►
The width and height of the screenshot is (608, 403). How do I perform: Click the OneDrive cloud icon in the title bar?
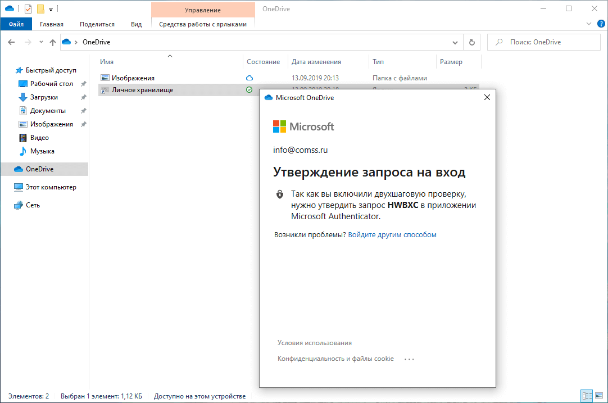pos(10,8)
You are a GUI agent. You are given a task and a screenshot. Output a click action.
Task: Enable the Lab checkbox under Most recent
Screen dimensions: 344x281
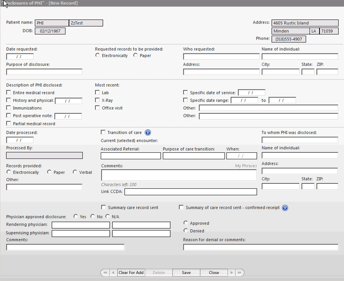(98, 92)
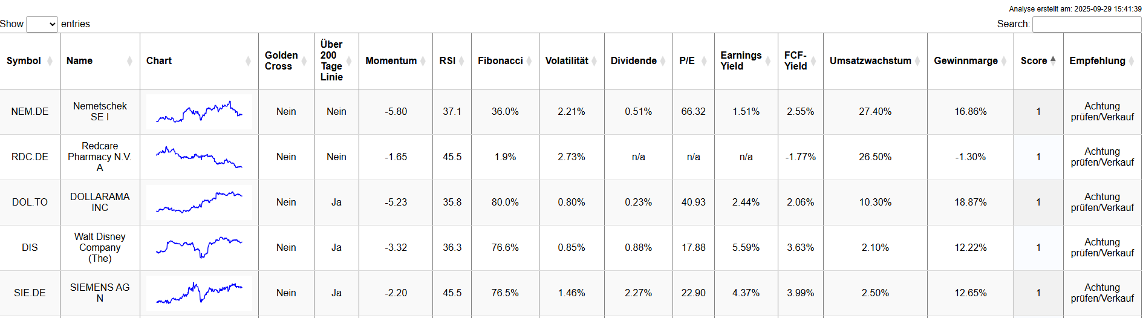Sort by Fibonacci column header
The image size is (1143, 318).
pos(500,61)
◄
►
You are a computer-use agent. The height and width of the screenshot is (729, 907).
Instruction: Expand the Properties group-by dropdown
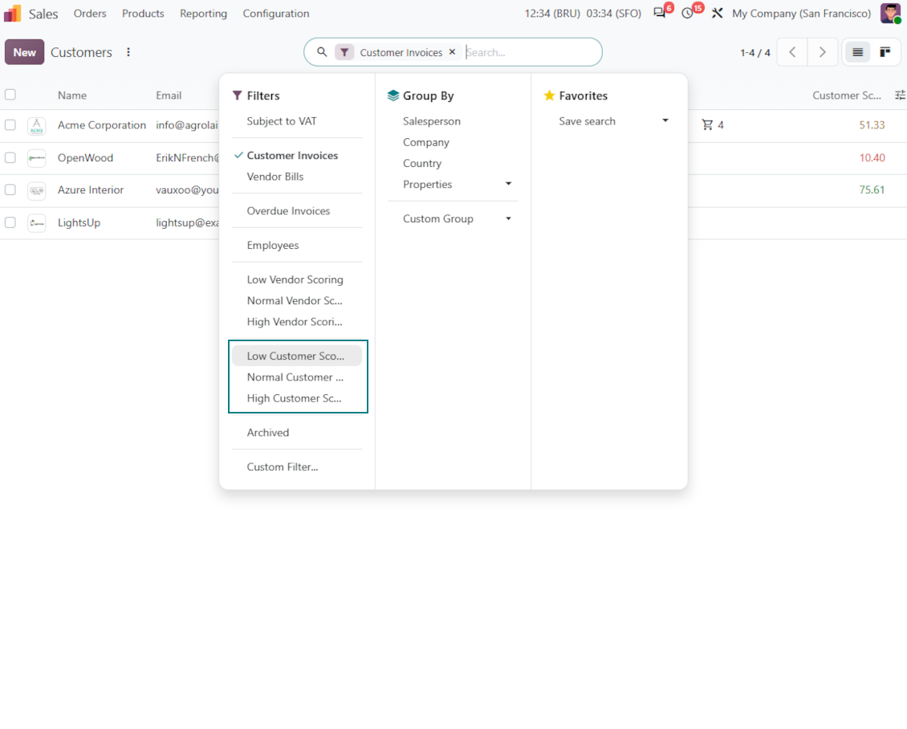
◄
►
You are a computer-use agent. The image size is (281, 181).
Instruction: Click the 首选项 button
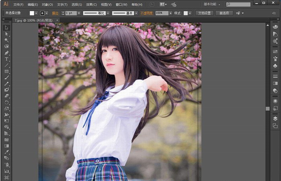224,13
◄
Please copy out the lines above, starting at the one containing "You are a GUI" and ending at the one containing "pos(500,61)", and omit the pictures.

(Task output)
You are a GUI agent. You are given a task and a screenshot. Output a click action.
Task: Enable the Lab checkbox under Most recent
Screen dimensions: 344x281
(98, 92)
Sort by Fibonacci column header
The image size is (1143, 318).
pos(500,61)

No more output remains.